Jerry Kann has made his living in New York City since the late 1980s in a variety of odd jobs--proofreader, copywriter, messenger, secretary--all while pursuing the very challenging avocation of independent politics. For years Kann's primary goal as an activist has been to help establish a new, independent political party of working people.
Kann joined Labor Party Advocates in 1994 and was active in the Labor Party until 2000. A registered but dissatisfied Democrat during the 1980s and '90s, Kann joined the Green Party in 2000 to volunteer for Ralph Nader's first full-out campaign for President. He worked as an independent contractor for Nader's 2004 campaign and volunteered for Nader in 2008. He was also a Nader delegate to the Green Party national convention in Milwaukee in 2004. As secretary and later as treasurer of the Green Party Office in Manhattan from 2002 to 2006, Kann worked with a very fine group of Green activists trying to build the Green Party in New York City.
Running as a Green in three campaigns for New York City Council in his home district of Astoria, Queens, Kann won 20 percent of the vote in 2003 on contributions of about $2500 (compared to the incumbent's $200,000). With an endorsement statement from Ralph Nader, Kann faced the same incumbent in 2005. In that campaign, Kann drew fire from both major parties, as his opponent ran on both Democratic and Republican ballot lines.

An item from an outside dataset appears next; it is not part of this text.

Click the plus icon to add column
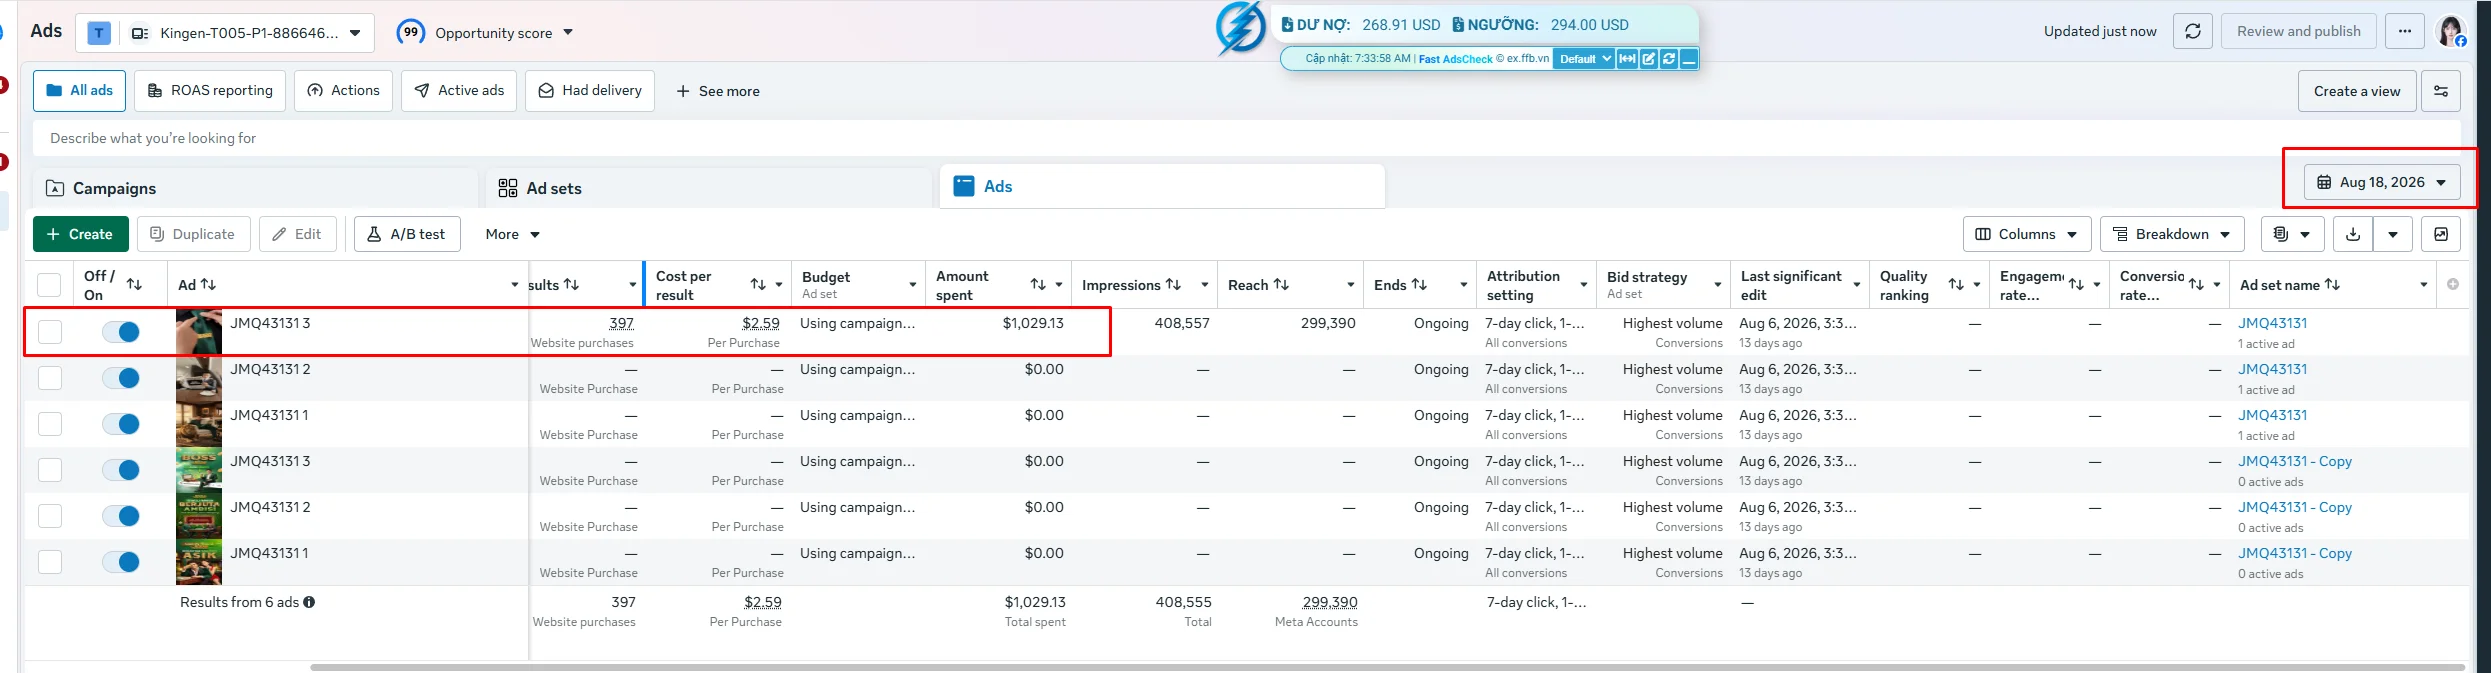 click(2453, 285)
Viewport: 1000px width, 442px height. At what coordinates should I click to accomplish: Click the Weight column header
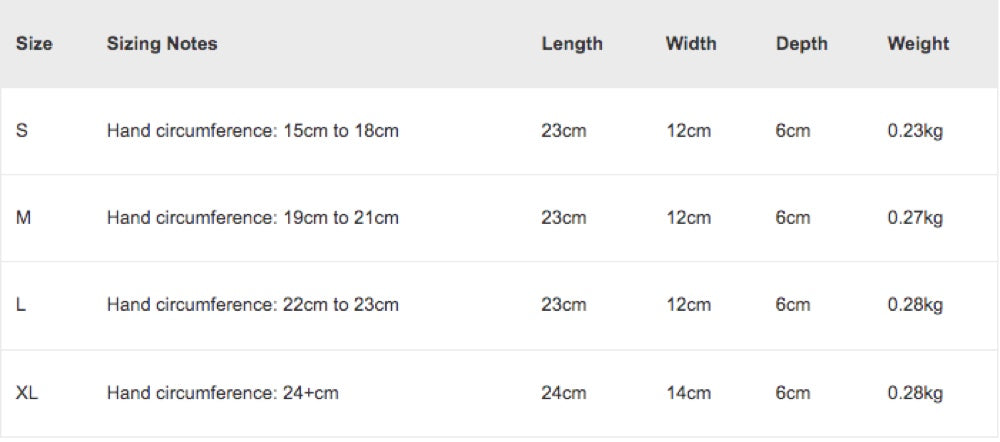click(918, 44)
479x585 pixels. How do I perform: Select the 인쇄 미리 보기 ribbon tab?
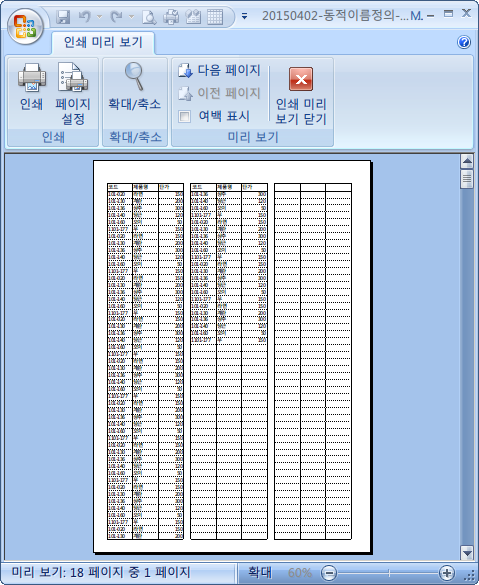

An early member of Greens for Democracy and Independence (under the leadership of Peter Camejo of California), Kann and others tried for several years to convince their fellow Green Party members to declare full independence from the Democratic Party. After a long fight on basic questions of the Greens' identity and long-term goals, Kann finally quit the Green Party in June 2009 and registered as a Populist, running again for City Council in 2009 and 2013.
During 2011 and 2012, Kann had an especially hard time finding anyone willing to publish an article (or even a letter) about his formal complaint against Mayor Michael Bloomberg. The complaint built a very solid case demonstrating that the mayor violated campaign finance law in his 2009 re-election campaign.
Kann remains ready, willing, and able to debate the essential question of independence and the urgent need for a new, militant, major political party in all public forums.